Maximum team size before progress begins to stall

Derek Jones from The Shape of Code

On multi-person projects people have to talk to each other, which reduces the amount of time available for directly working on writing software. How many people can be added to a project before the extra communications overhead is such that the total amount of code, per unit time, produced by the team decreases?

A rarely cited paper by Robert Tausworthe provides a simple, but effective analysis.

Activities are split between communicating and producing code.

If we assume the communications overhead is give by: t_0(S^{alpha}-1), where t_0 is the percentage of one person’s time spent communicating in a two-person team, S the number of developers and alpha a constant greater than zero (I’m using Tausworthe’s notation).

The maximum team size, before adding people reduces total output, is given by: S=({1+t_0}/{(1+alpha)t_0})^{1/{alpha}}.

If alpha=1 (i.e., everybody on the project has the same communications overhead), then S={1+t_0}/{2t_0}, which for small t_0 is approximately S=1/{2t_0}. For example, if everybody on a team spends 10% of their time communicating with every other team member: S={1+0.1}/{2*0.1}approx 5.

In this team of five, 50% of each persons time will be spent communicating.

If alpha=0.8, then we have S=({1+0.1}/{(1+0.8)*0.1})^{1/0.8}approx 10.

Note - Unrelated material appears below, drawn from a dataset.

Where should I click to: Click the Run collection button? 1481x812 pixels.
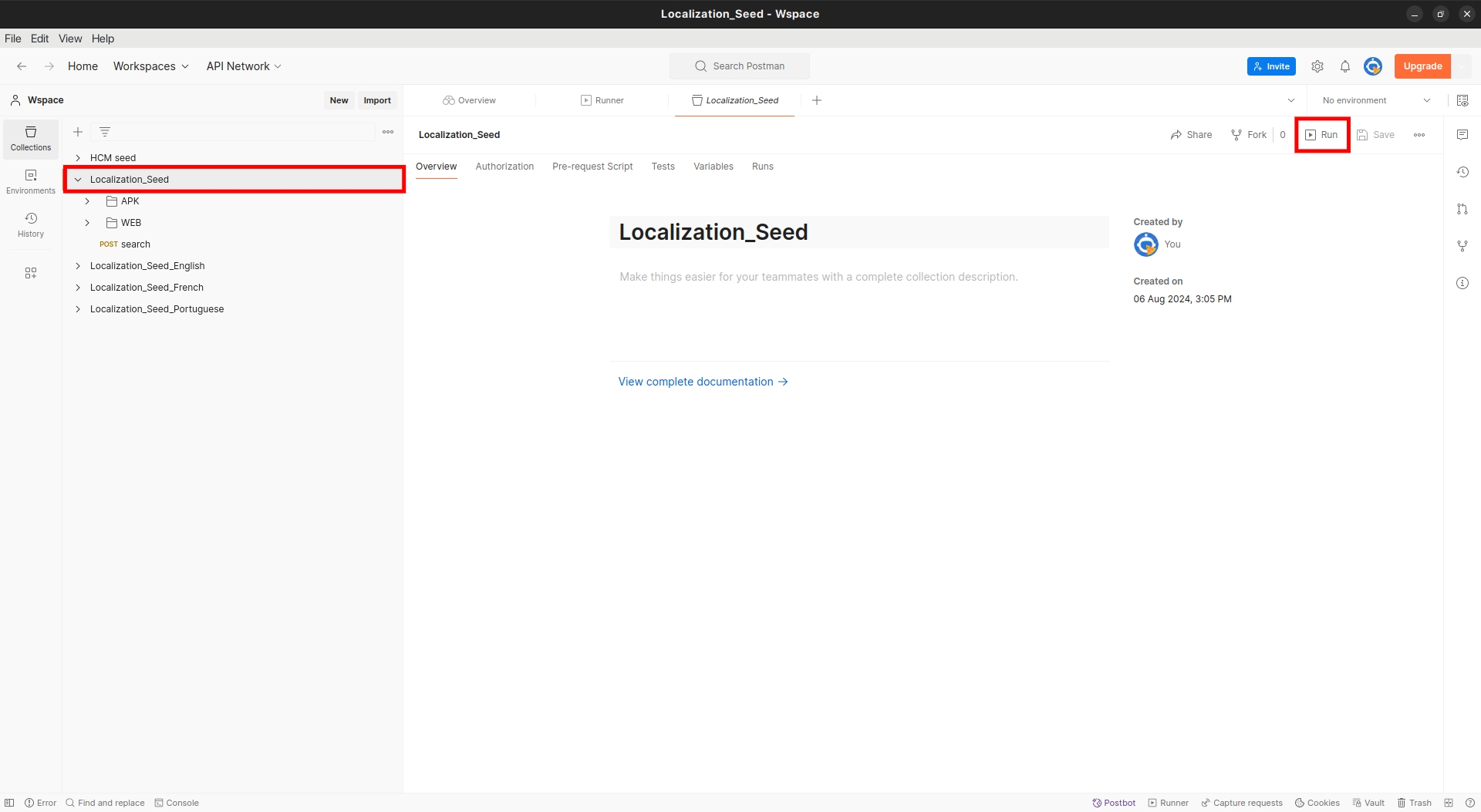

What if the percentage of time a person spends communicating with other team members has an exponential distribution? That is, they spend most of their time communicating with a few people and very little with the rest; the (normalised) communications overhead is: 1-e^{-(S-1)t_1}, where t_1 is a constant found by fitting data from the two-person team (before any more people are added to the team).

The maximum team size is now given by: S=1/{t_1}, and if t_1=0.1, then: S=1/{0.1}=10.

In this team of ten, 63% of each persons time will be spent communicating (team size can be bigger, but each member will spend more time communicating compared to the linear overhead case).

Having done this analysis, what is now needed is some data on the distribution of individual communications overhead. Is the distribution linear, square-root, exponential? I am not aware of any such data (there is a chance I have encountered something close and not appreciated its importance).

I have only every worked on relatively small teams, and am inclined towards the distribution of time spent communicating not being constant. Was it exponential or a power-law? I would not like to say.

Could a communications time distribution be reverse engineered from email logs? The cc’ing of people who might have an interest in a topic complicates the data analysis; time spent in meetings are another complication.

Pointers to data most welcome and as is any alternative analysis using data likely to have a higher signal/noise ratio.